A brief account of using map and talk to track a conversation.
I say to Harry, whom I am meeting for the first session. 'It will help me listen if just put words down on paper as we talk. It might help us keep track and chose where we go with the conversation.' Harry nods and puts his hands out as if giving consent. I add. 'We can trace out lines that we can follow and threads we can ignore. We can recap with the words on paper as if it is our conversational map and see what we are saying. It will help us reflect.
Harry smiles but also looks a bit uncertaina. He says. 'Okay, if it helps you, I guess it will help me.' I want to go on and say: 'I will be listening for words with legs on, by which I mean words that when spoken seem like they are carrying something and going somewhere. They are words that resonate and open up to other words. We can sit with them and go over them and see where they might have come from and make links. But I dont need to say all this: I need to show him.

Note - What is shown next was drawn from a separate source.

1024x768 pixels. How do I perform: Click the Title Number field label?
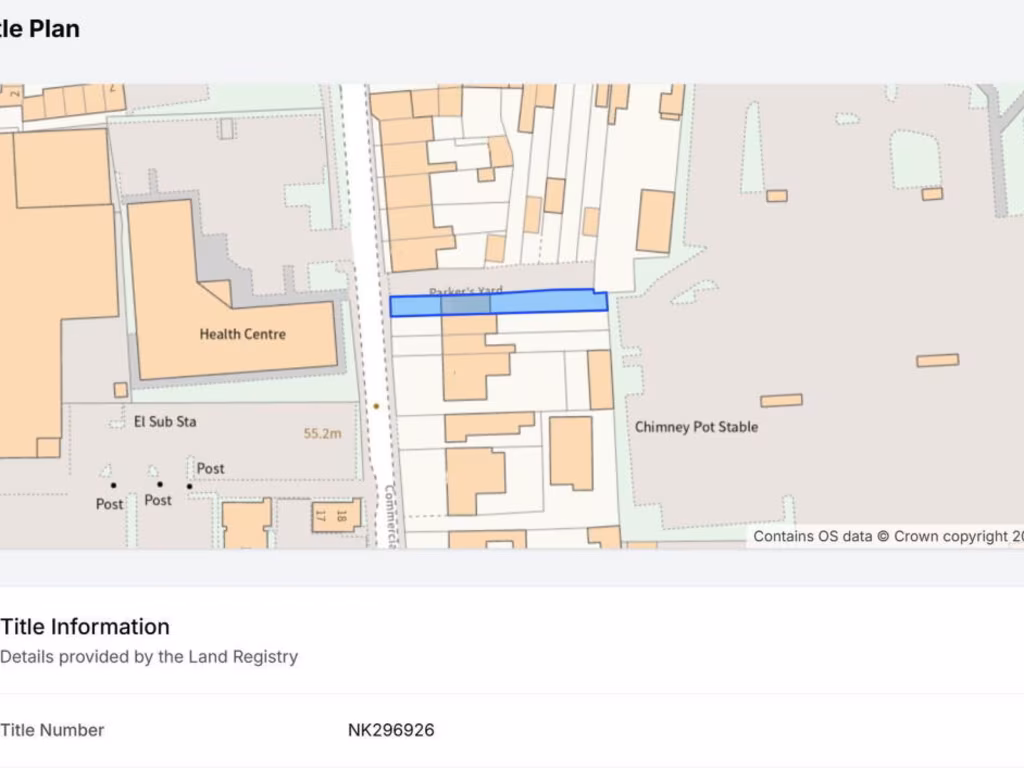[52, 730]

We talk and map. We are having a conversation with pen and paper. We recap and reflect. We pause. 'What about when I cannot find the words.' He says and I wait. 'When I know there is something there: a feeling, an idea or a memory, but I just cannot find the words to hold and bring it out into the open?' I write down: when I cannot find the words. I say pointing to what I have just put on paper. 'That is when we wait in the spaces between words. We are more likely to know where the missing words might come in if we have a map of the main lines of the conversation.' What I am thinking to myself is when we make links we also meet gaps.
Harry talks and I listen, and after a while he stops talking about what matters to him and points at our emerging word map and says. 'I am talking more openly because of your words on paper.'
I enquire. 'How does that work do you think?'
Harry says. 'I can see what I am saying. It touches me. Or I touch it. I can see you are listening. You are not hiding behind a screen of mystery.' I agree with him. I think we when people take on the role of listener we can spend a lot of emotional resources worrying about what they are thinking.

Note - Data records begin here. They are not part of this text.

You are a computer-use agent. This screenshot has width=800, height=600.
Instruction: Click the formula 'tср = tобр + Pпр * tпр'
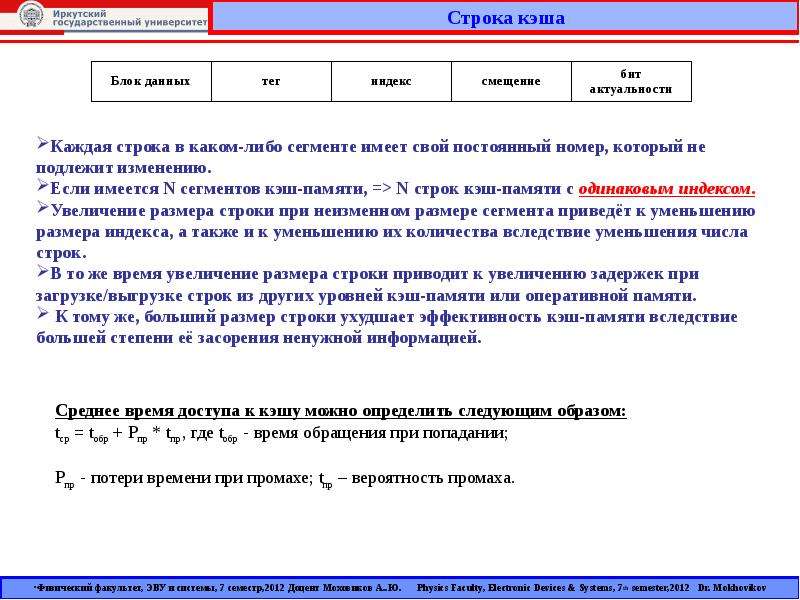[118, 434]
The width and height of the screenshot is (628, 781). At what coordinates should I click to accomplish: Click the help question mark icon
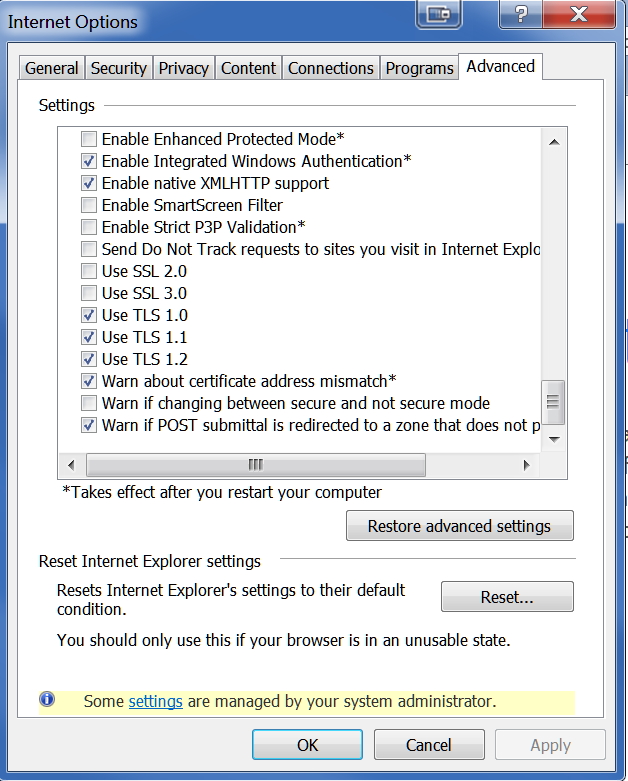point(521,14)
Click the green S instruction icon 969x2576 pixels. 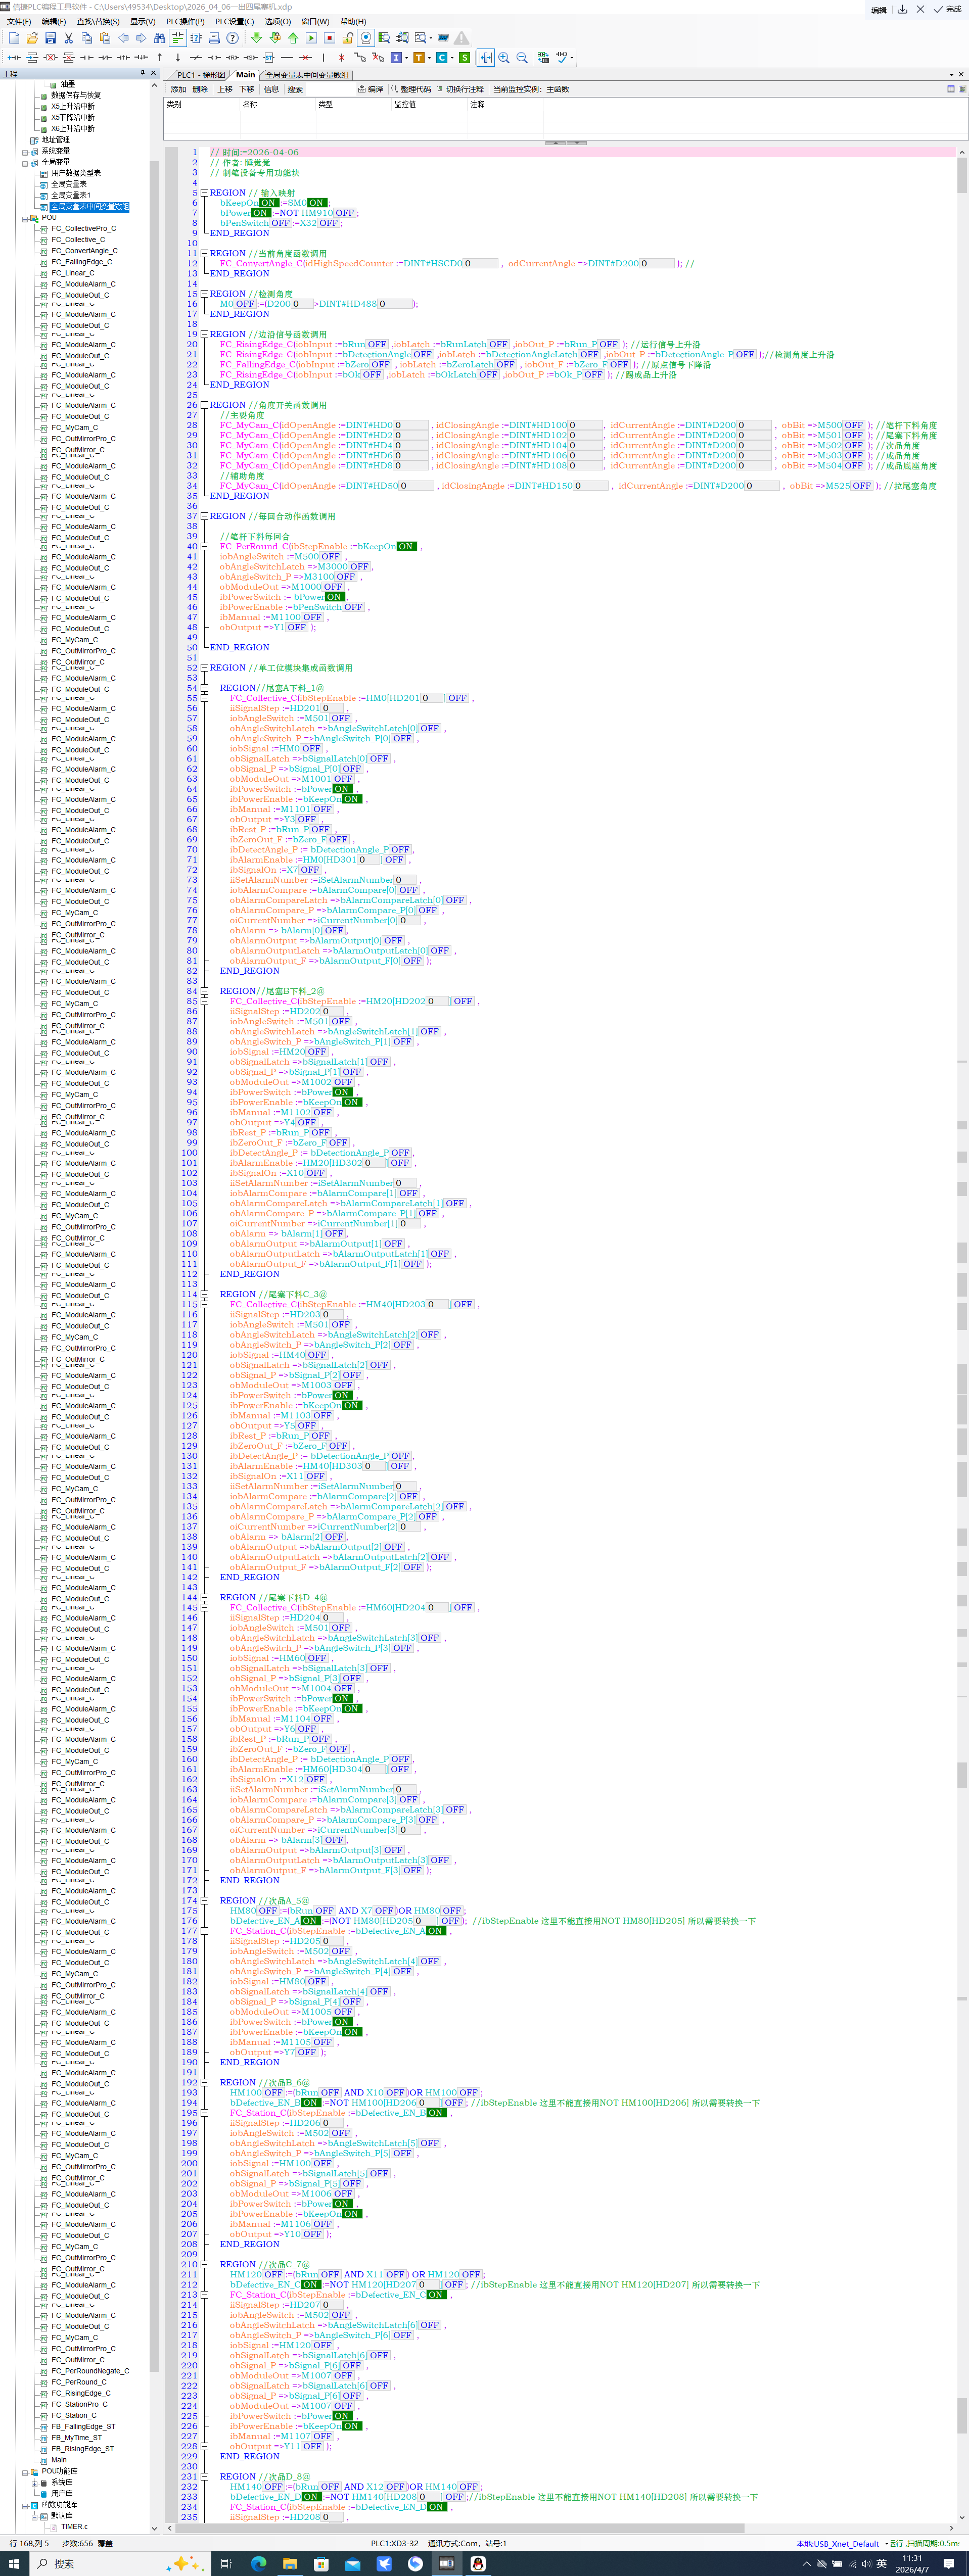point(464,58)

I worry about the map taking over so I say to Harry.
'I don't want to get ahead of you and set the direction of the conversation, so stop me if the words on paper are leading you astray or losing you.'
'Me too.' Harry says. 'Stop me if I am running ahead too fast.' We agree to use the map to slow him down and help us reflect. Every so often and especially when the discussion is racing on ahead, I will offer to stop and recap and take us around the map to see where we are and how we are getting on. After a while he says when he wants a recap, and we fall into a rhythm of mapping and talking and recapping with the map. Sometimes we forget the map is there and I think it is messy and needs tidying up.
With time and practice at mapping and talking, Harry and I begin to talk more freely and point to the words on paper as if they are part of our shared understanding. It is not me keeping notes and him wondering what is on my mind. It is us co-authoring his story and our therapy making story. We have different roles and different tools. He talks and I write down the words according to my mapping template. Links are being made and gaps are being found (see links and gaps)
Sometimes it really feels like he is telling his story from the inside of his experience of it. The relationship is between authoring and being authored Other times, and he senses it too, he tells a story about himself in the way it has been told to him. It is not his voice. Not first-hand authorship. He is telling me stories about his life and he needs to have one foot outside them. I am hearing them and mapping them as we talk. it is as if our choice of pronouns: we, me him, I, you are changing and the process that shift their points of view and ownership or avoidance of feelings is alive to us.
Later, when he is cutting backward and forward between two or more stories about his life, he gets lost. We find the map can help both of us find a direction and a shape to the conversation. We make a small side map on another piece of paper of the pattern or procedure of getting lost.
I ask him after if he thought on the whole if we are going in the right direction. Harry points at us and at the map. He says he thinks we are finding our way together. I say that I often wonder when we talk openly and intimately about our lives and especially the difficult part of our lives that it is a struggle between taking a risk and feeling anxious and uncertain of where it is going or playing safe and telling of familiar things in fixed ways.
Listening is like navigating a 'conversational' boat in choppy seas, around rocks and shallows and in and out of safe inlets and harbours. To navigate we need to we need to work together to see the far horizon and the near distance, the shallows, the depths and hidden currents. We keep on course but through shifting perspective. We need to help each other change position and have more than one point of view without rocking the boat or losing our way. We are constantly working with the changing direction, intensity of feelings and meanings. For a different view on this see the workshop on Mapping transference Learning to do this repeatedly together session by session is the nuanced detail of the therapy journey. It is easier to do this with a map that has our keywords marked out on it to show the way. It helps us reflect and review together, and it helps us write out the troublesome and breakthrough patterns together and give voice to blocked feelings and new ideas.